Further, according to another study by the present inventors, it is found that, as the position of the gas discharge port 4D is moved to the lower side of the spin tube 4 between the second gas supply port 4b and the third gas supply port 4c, the yarn bundle of the dope D is less likely to be oscillated by the second gas, and the maximum draft ratio V2/V1 is more likely to be increased. However, it is also found that the drying of the dope D is more likely to be slowed as the position of the gas discharge port 4D is moved to the lower side of the spinning tube 4. From this, it is considered that the gas discharge port 4d is preferably arranged at an appropriate position of the spinning tube 4 according to the raw material composition of the filament F to be spun, the Filament Denier (FD), the velocities V1, V2, and the like.

It is also found that, as the position of the second gas supply port 4b is moved to the upper side of the spinning tube 4, drying of the dope D conveyed in the internal space S is promoted by the second gas, and yarn breakage due to contact between the plurality of dopes D can be easily prevented. From this, it is considered that the position of the second gas supply port 4b is preferably arranged above the spinning tube 4 in a range where the slow drying of the dope D by the first gas can be performed.

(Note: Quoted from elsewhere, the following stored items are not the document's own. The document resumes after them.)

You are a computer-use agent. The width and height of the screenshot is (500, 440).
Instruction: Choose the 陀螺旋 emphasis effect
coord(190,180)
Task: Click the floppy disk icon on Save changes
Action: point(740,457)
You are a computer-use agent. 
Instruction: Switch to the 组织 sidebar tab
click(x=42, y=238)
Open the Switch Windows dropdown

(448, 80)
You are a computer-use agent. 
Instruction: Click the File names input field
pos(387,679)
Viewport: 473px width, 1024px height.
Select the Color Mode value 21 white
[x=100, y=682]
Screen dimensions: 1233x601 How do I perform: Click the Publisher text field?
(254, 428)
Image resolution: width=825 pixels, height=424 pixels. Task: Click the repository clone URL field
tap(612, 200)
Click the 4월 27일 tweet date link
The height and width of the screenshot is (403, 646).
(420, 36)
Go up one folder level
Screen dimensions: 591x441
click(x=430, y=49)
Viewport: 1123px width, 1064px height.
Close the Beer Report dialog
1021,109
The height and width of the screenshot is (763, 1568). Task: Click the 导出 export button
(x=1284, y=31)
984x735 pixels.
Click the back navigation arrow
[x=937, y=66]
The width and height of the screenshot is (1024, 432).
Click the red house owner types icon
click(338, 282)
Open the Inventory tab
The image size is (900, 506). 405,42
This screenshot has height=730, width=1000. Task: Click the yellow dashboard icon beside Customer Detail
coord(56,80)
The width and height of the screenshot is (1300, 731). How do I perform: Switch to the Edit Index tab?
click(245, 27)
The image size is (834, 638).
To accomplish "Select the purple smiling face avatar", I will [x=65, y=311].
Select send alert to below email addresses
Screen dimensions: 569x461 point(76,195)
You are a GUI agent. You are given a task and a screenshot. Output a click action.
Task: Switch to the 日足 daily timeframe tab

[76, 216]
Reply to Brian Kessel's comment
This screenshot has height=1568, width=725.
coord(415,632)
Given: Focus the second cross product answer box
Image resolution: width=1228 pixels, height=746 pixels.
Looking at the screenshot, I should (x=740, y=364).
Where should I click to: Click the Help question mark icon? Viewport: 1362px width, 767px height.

The present invention is not limited to the embodiments, and modifications, additions, or deletions may be made to the configurations and methods without departing from the spirit of the invention.

Industrial applicability

As described above, the present invention has an excellent effect of improving spinning efficiency by preventing yarn breakage from occurring in the spinning tube in the spinning device. Therefore, it is advantageous to widely apply the present invention to spinning apparatuses that can exhibit such effects.